Daar de uitwerking door pensioenfondsen van de effectieve gevolgen van het invaren nog niet bekend zijn gemaakt, kan de analyse daarover voor een individueel iemand of als groep geen zekerheid over de aantasting van het eigendom bieden. Maar dat er op vele punten (grote) risico’s zijn van een ongeoorloofde inbreuk op ons pensioenrecht als eigendom is wel duidelijk. Daarom de oproep van een groep seniorenverenigingen om af te zien van het invaren, zie de link Stel-het-invaren-van-pensioenen-uit/
Nieuwsbrief van de Stichting Pensioenbehoud van 8 januari 2024
“Het Nederlandse pensioenstelsel is met de inwerkingtreding van de Wet toekomst pensioenen (Wtp) toekomstbestendig gemaakt.”, schrijft minister Schouten in haar brief aan de Tweede Kamer van 21december j.l. (zie bijlage) “Deze hervorming is, met behoud van sterke elementen als collectiviteit en solidariteit, een antwoord op een breed gedragen wens: eerder perspectief op een koopkrachtiger pensioen, dat transparanter en persoonlijker is en dat beter aansluit bij de ontwikkelingen in de samenleving en op de arbeidsmarkt.”
Tot degenen die deze breed gedragen wens zouden hebben gehad, behoren in ieder geval niet de huidige pensioendeelnemers en gepensioneerden. Hen is niets gevraagd. Deze wens leefde alleen bij de politiek, het kabinet en de DNB vanwege haar toezicht risico’s. De reden is simpel: ook in de laatste sociale regeling als ons pensioen moest en zou ten koste van de huidige opgebouwde pensioenaanspraken marktwerking worden doorgevoerd.

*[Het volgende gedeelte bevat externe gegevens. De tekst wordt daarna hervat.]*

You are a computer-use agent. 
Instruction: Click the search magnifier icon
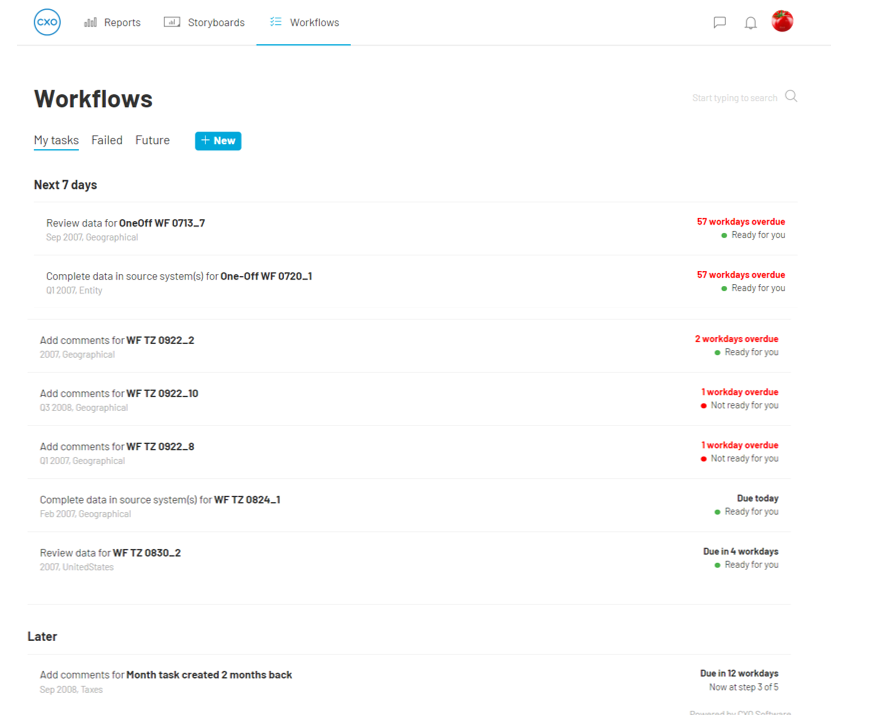(x=791, y=96)
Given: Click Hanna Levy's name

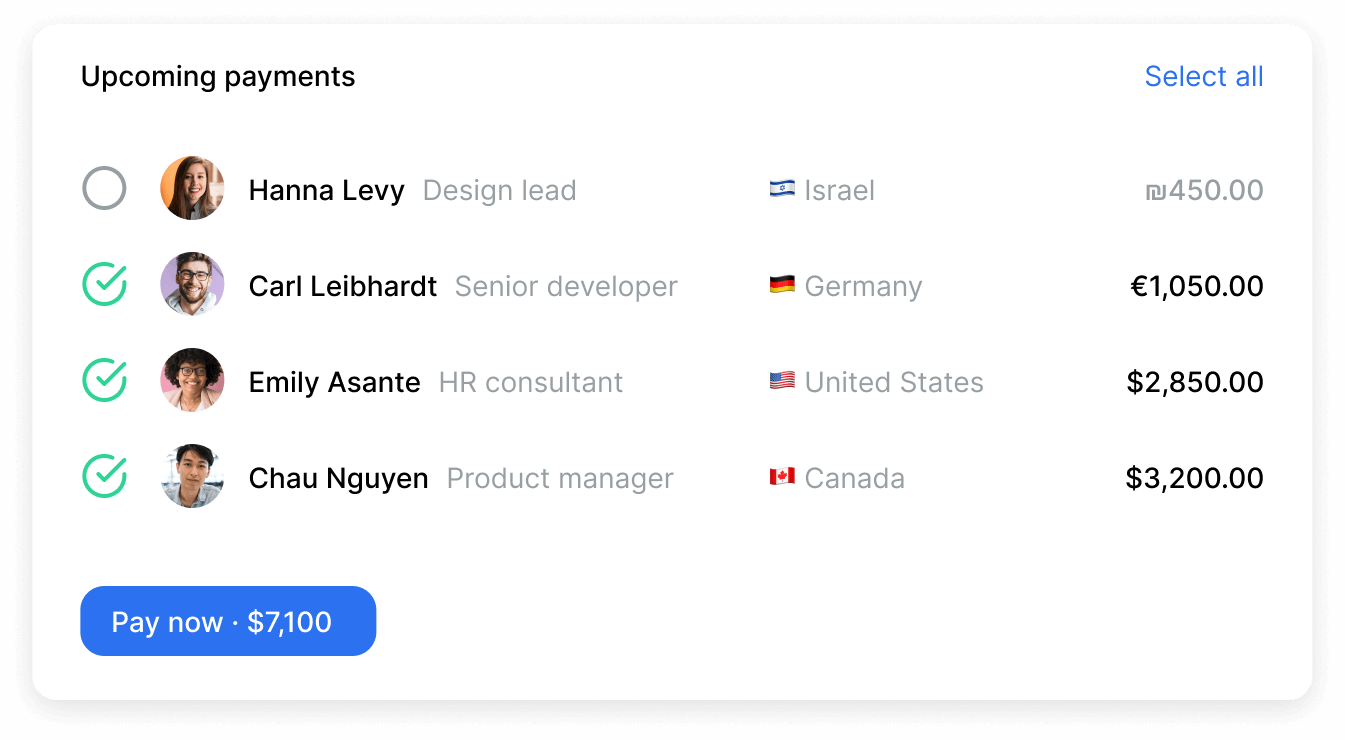Looking at the screenshot, I should coord(327,190).
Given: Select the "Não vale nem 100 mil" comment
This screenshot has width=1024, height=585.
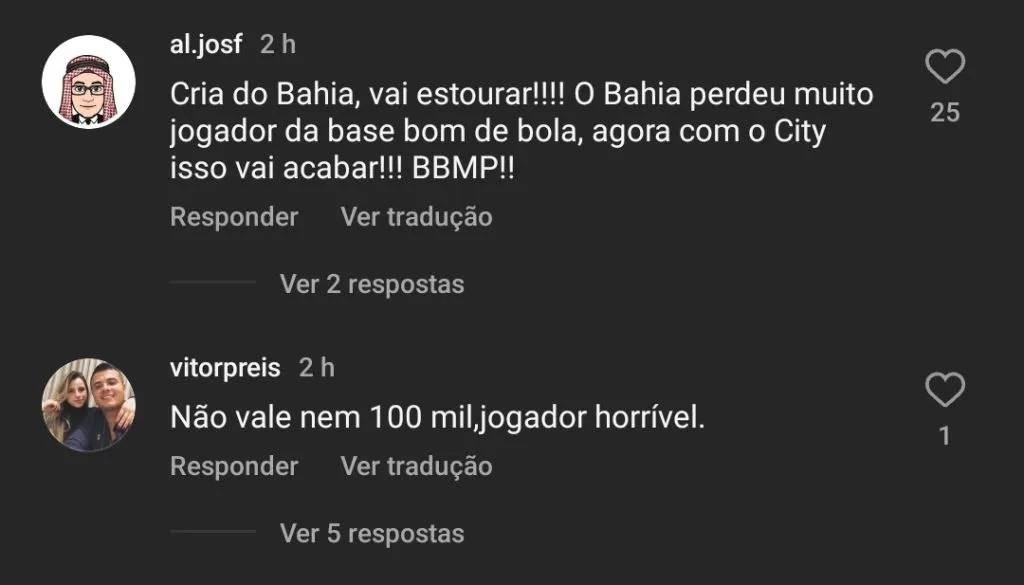Looking at the screenshot, I should point(438,418).
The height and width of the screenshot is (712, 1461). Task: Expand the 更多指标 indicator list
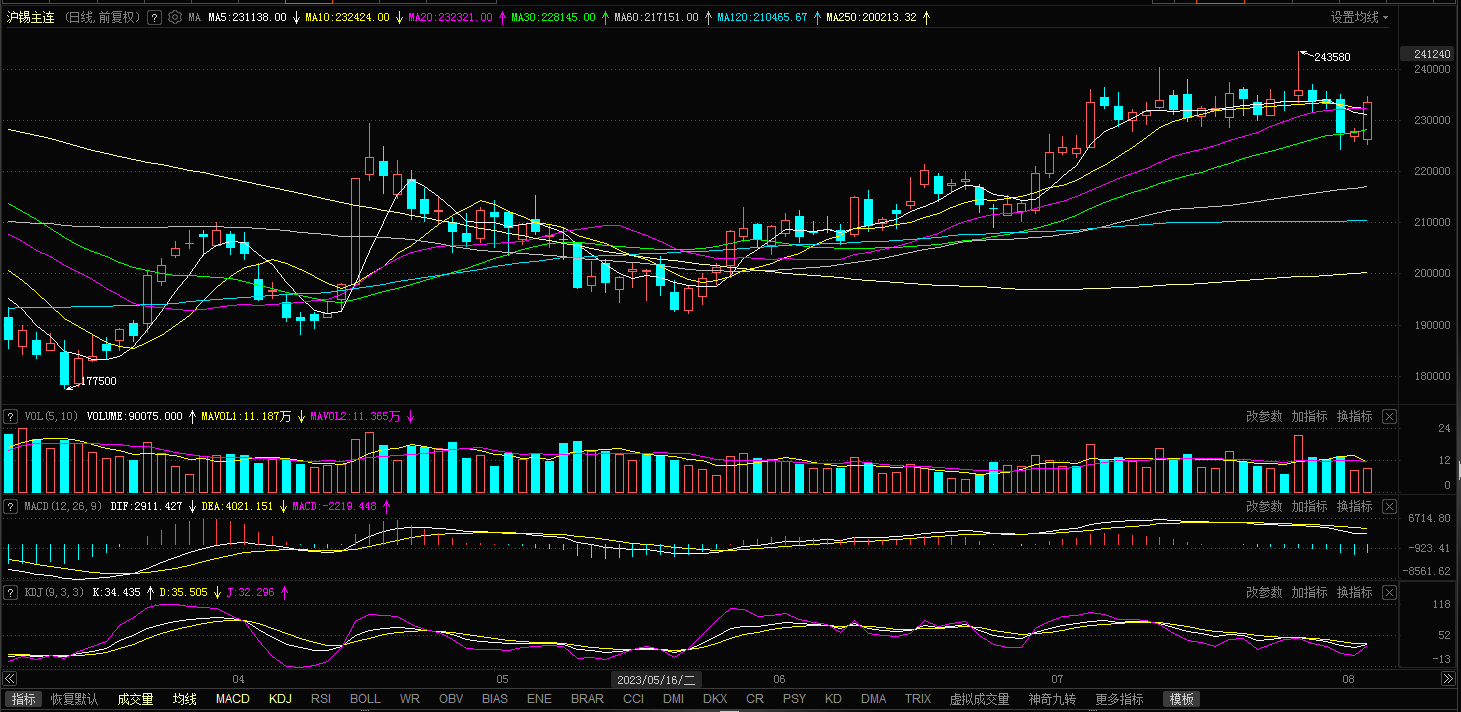coord(1119,699)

We hebben de negatieve gevolgen daarvan gezien in de zorg, de woningbouw en diverse andere overheidssectoren, waar het publieke belang werd verkwanseld. Met het algemeen belang houdt de markt zich niet bezig.
De minister vervolgt haar brief dan met de uitspraak: “In het oude pensioenstelsel kon de belofte van koopkrachtvaste uitkeringen voor de meeste deelnemers de laatste decennia niet worden waargemaakt. Deze beloftes zijn duur door de hoge buffers die moeten worden aangehouden. Door die hoge buffers gaan de pensioenen nauwelijks omhoog, ook wanneer er goede rendementen worden behaald door pensioenfondsen.”
In de brief wordt gesproken over het ‘oude’ pensioenstelsel, maar dat moet zijn het huidige pensioenstelsel zolang de nieuwe wet niet is ingevoerd. Ons huidige pensioenstelsel is van 2007 en daarin werd de rekenrente voor de verplichtingen van een pensioenfonds van een vast percentage omgezet in een variabel marktpercentage zonder rekening te houden met de lange termijn rendementen. Terwijl voor de premies dat wel mag, een onjuiste uitvoering van het wettelijke jaarrekeningrecht met een voor de activa en passiva verschillende waarderingsmethode. Daardoor werden de indexaties sinds 2008 veelal niet uitgekeerd, maar toegevoegd aan het pensioenvermogen van het pensioenfonds. En over die te hoge buffers procedeert de Stichting Pensioenbehoud samen met KBO Brabant tegen de Staat wegens strijdigheid met EU pensioenrecht. In het eerste halfjaar van 2024 wordt de uitspraak in cassatie verwacht.
De gevolgen van dit onjuiste wetgevingsbeleid vermeldt de brief wel: “In een aantal jaren zijn kortingen doorgevoerd en veel pensioenen zijn, tot het perspectief op het nieuwe pensioenstelsel er kwam, niet verhoogd. Daardoor nam de koopkracht van gepensioneerden af. Dit leidde tot begrijpelijke teleurstelling bij gepensioneerden, die het indexatieperspectief kleiner zagen worden.”
Er loopt ook nog een procedure tegen PMT om te zorgen dat de gemiste indexaties vanaf 2008 alsnog worden uitbetaald en niet verloren gaan bij de invoering van de pensioenwet Wtp. We laten ons niet vernachelen. Daarover later meer.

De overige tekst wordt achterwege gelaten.